- Relator(a)
- Roberto Barroso
- Órgão julgador
- Primeira Turma
- Data do julgamento
- 27/06/2022
- Data de publicação
- 30/06/2022
STF – HC 214.297, Rel. Roberto Barroso, Primeira Turma, j. 27/06/2022, p. 30/06/2022
EMENTA: Direito processual penal. Agravo regimental em habeas corpus. Estupro de vulnerável. Pedido de prisão domiciliar. Supressão de instância. Ausência de ilegalidade ou abuso de poder. Jurisprudência do Supremo Tribunal Federal. 1. As alegações da defesa não foram sequer analisadas pelo Superior Tribunal de Justiça.
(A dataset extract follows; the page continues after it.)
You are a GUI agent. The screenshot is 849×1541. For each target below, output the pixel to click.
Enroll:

Fato que impede o imediato exame da matéria pelo Supremo Tribunal Federal, sob pena de supressão de instância. 2. Para além de observar que a hipótese é de paciente condenado pelo crime de estupro de vulnerável, destaca-se o fundamento adotado pelo Juízo da execução no sentido de que o “sentenciado foi condenado pela prática de crime considerado hediondo e, portanto, não faz jus ao benefício pretendido, nos termos do artigo 2º, inciso I, do Decreto nº 9.706/2019”. 3. Consoante assentou o Tribunal de origem, “é entendimento já sedimentado na jurisprudência deste Tribunal de Justiça, bem como da Suprema Corte, que o instituto do indulto não pode ser estendido aos condenados por crimes hediondos, por expressa vedação constitucional (art. 5º, XLIII, da CRFB) e legal (art. 2º, I, da Lei nº 8.072/90), neste ponto encontrando limite, portanto, a competência privativa do Presidente da República para a definição dos critérios para a concessão do referido benefício”. 4. A fundamentação adotada pelo Tribunal de origem, ao considerar que “o Estado é responsável e garante ao [sentenciado] o tratamento adequado”, também está em alinhada com a orientação do Supremo Tribunal Federal. Nesse sentido, cito o HC 196.106-AgR, Rel. Min. Edson Fachin. 5. Agravo regimental a que se nega provimento. (HC 214297 AgR, Relator(a): ROBERTO BARROSO, Primeira Turma, julgado em 27-06-2022, PROCESSO ELETRÔNICO DJe-127 DIVULG 29-06-2022 PUBLIC 30-06-2022)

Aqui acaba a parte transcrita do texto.